Wednesday, September 10, 2008

Sourdough Starter

When I lived in Italy and France, the list of foods I missed from the US was, it must be admitted, pretty paltry - good bagels, real lemonade, chocolate chip cookies, and... that was about it. Except for one food. One of my absolute all-time favorite foods and one I completely took for granted for the first ten years of my life (I was 10 when I took my first trip abroad) - good, San Francisco sourdough bread.

Up until that first trip abroad, I had no idea sourdough bread was so scarce in most parts of the world. I didn't even know sourdough was a specifically 'San Francisco' thing - it was the standard bread for me. Little did I know how much the rest of the world was suffering from a terrible terrible lack of sourdough...

As it turns out, there is actually a reason that sourdough is so easy to find in Northern California and so difficult to find everywhere else. It seems that sourdough bread arises from the combination of certain yeasts with a particular kind of bacteria (generally a type of lactobacillus, the same bacteria that feed on milk and give us wonderful things like yogurt and cheese) which loves acidic conditions, gives the bread its sour taste, and is a native of... the San Francisco area. In fact, it even has an appropriate name - lactobacillus sanfranciscensis!

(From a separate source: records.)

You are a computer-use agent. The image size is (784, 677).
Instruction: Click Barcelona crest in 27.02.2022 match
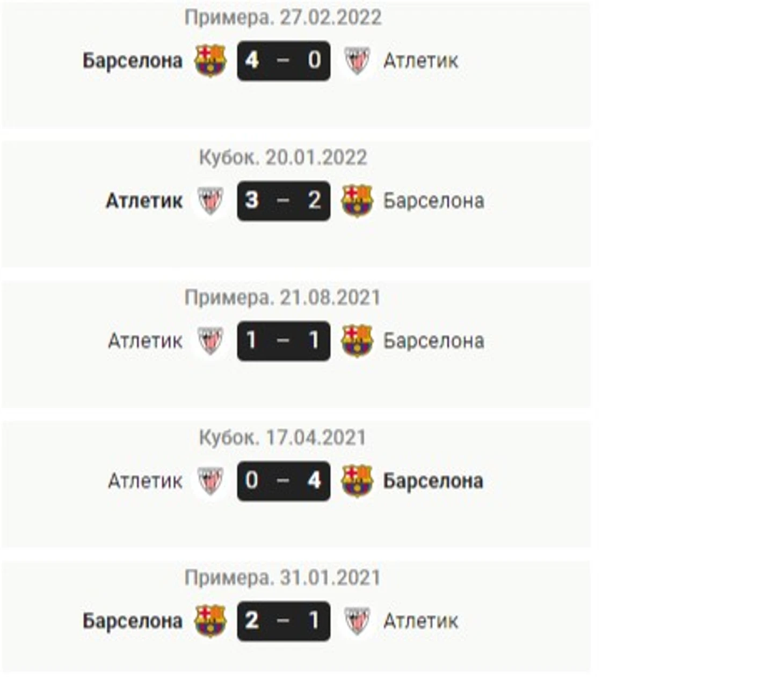tap(210, 61)
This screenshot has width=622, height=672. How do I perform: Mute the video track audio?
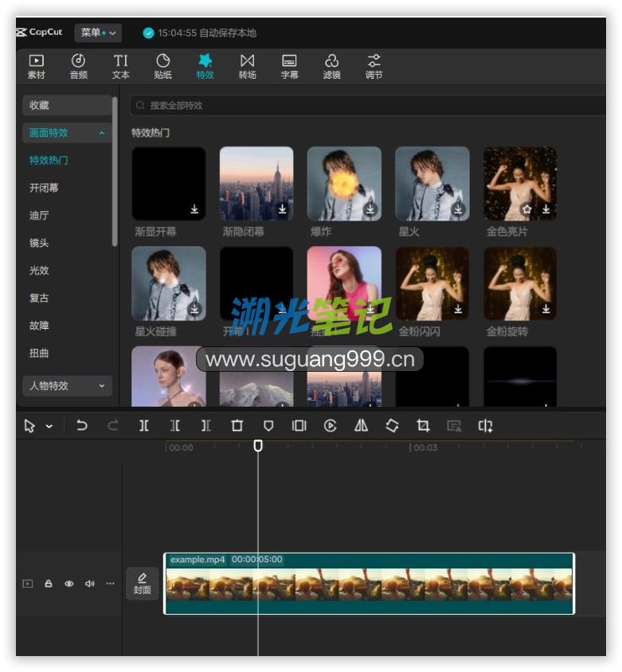89,584
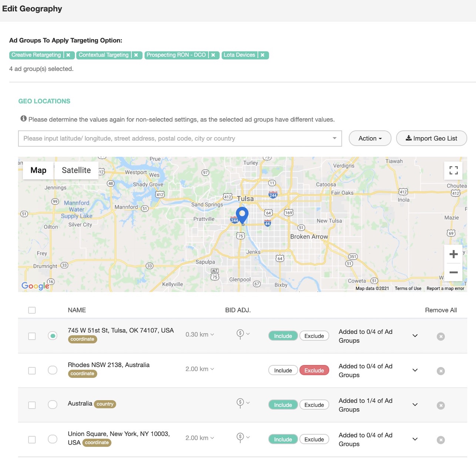The width and height of the screenshot is (476, 458).
Task: Tick checkbox for 745 W 51st St
Action: pyautogui.click(x=32, y=336)
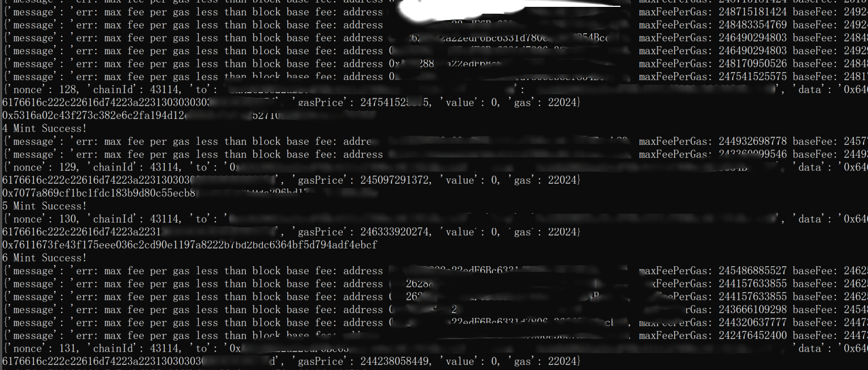Click maxFeePerGas value 243666109298
This screenshot has width=868, height=370.
point(753,309)
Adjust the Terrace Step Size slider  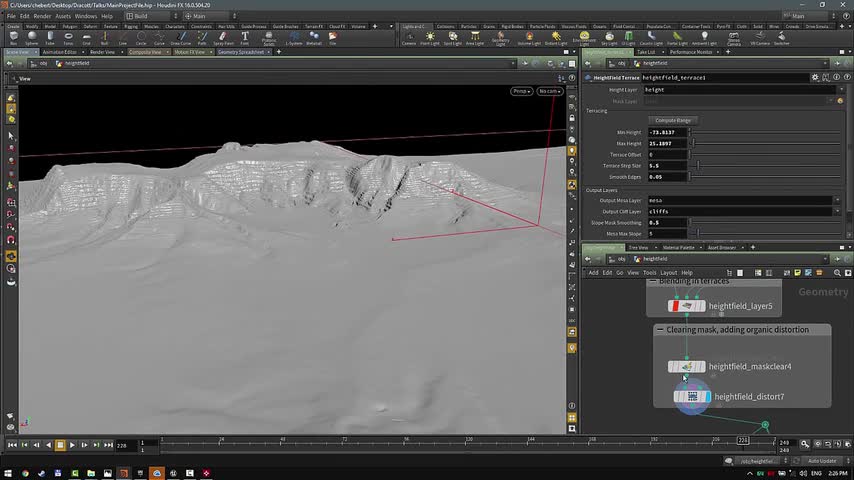click(698, 165)
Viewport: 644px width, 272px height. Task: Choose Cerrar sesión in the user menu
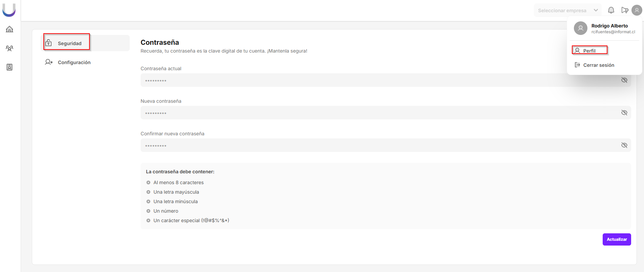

For this reason, it may be harder to grow a sourdough starter in other parts of the world, but people do seem to do it, and it's certainly worth a shot. Even if you don't end up with the sourest of sourdoughs, you'll still get a nice starter which will add a lot more flavor to your bread than a simple packet of instant or active dry yeast.

To make my starter, I used the wonderfully clear instructions posted by SourdoLady on The Fresh Loaf, which is a great site for anyone who loves bread and baking.

In a nutshell, here's what I did:

First of all, I bought some nice hard wheat berries at a local foods store (because I wanted to capture local yeast). I ground them up in my coffee grinder, which took an exceedingly long time and gave my right arm its workout for the year. Then I mixed two tablespoons of the ground wheat flour with two tablespoons of freshly squeezed orange juice.

SourdoLady recommends using either orange or pineapple juice (no extra sugar added) because the acidity helps encourage the right kind of bacteria. She also says you can use rye berries or a mixture of rye and wheat, but I stuck with just plain wheat.

After mixing the flour and orange juice, I let it sit in a closed plastic container for 24 hours. Ideally you should use a glass jar that closes almost, but not fully to alow in just a little bit of air, but unfortunately I had no such jars on hand, so I had to make do with plastic, although it ended up working fine.

After 24 hours, I added another 2 tablespoons of ground wheat berries and 2 tablespoons of orange juice, stirred, and let sit. I repeated this on the third day.

The fourth day, things change. First I stirred down the mixture, measured out 1/4 cup, and threw the rest away. Then I added 1/4 cup regular whole wheat flour (I think you can use any sort of flour from here on out), and 1/4 cup tap water. Stir everything, and again, let sit for 24 hours.

I repeated the day 4 procedure for about a week and a half longer, to help the starter develop its flavor, and that was it - it was ready.

I now keep my starter just sitting on the counter, and every time I use it to make bread I save 1/4 cup, use the rest in the dough, and 'feed' the saved 1/4 cup with 1/4 cup each of flour and water as before.

If you don't bake bread often enough to be feeding your starter on a regular basis, you should probably keep it in the refrigerator which slows the yeast action. Just take it out a day or two before you plan to use it and let it sit out a few hours after feeding before putting it back in the refrigerator.

I also have a small container of 'back-up starter' which I keep in the refrigerator and plan on feeding every couple of months or so. This is just in case something happens to the main starter and it gets contaminated or otherwise damaged and I have to throw it out. This way, I don't have to start all over at the beginning if such an unlucky event should occur.

For more on sourdough, see the Wikipedia article which is quite lovely, and good luck growing your own starter!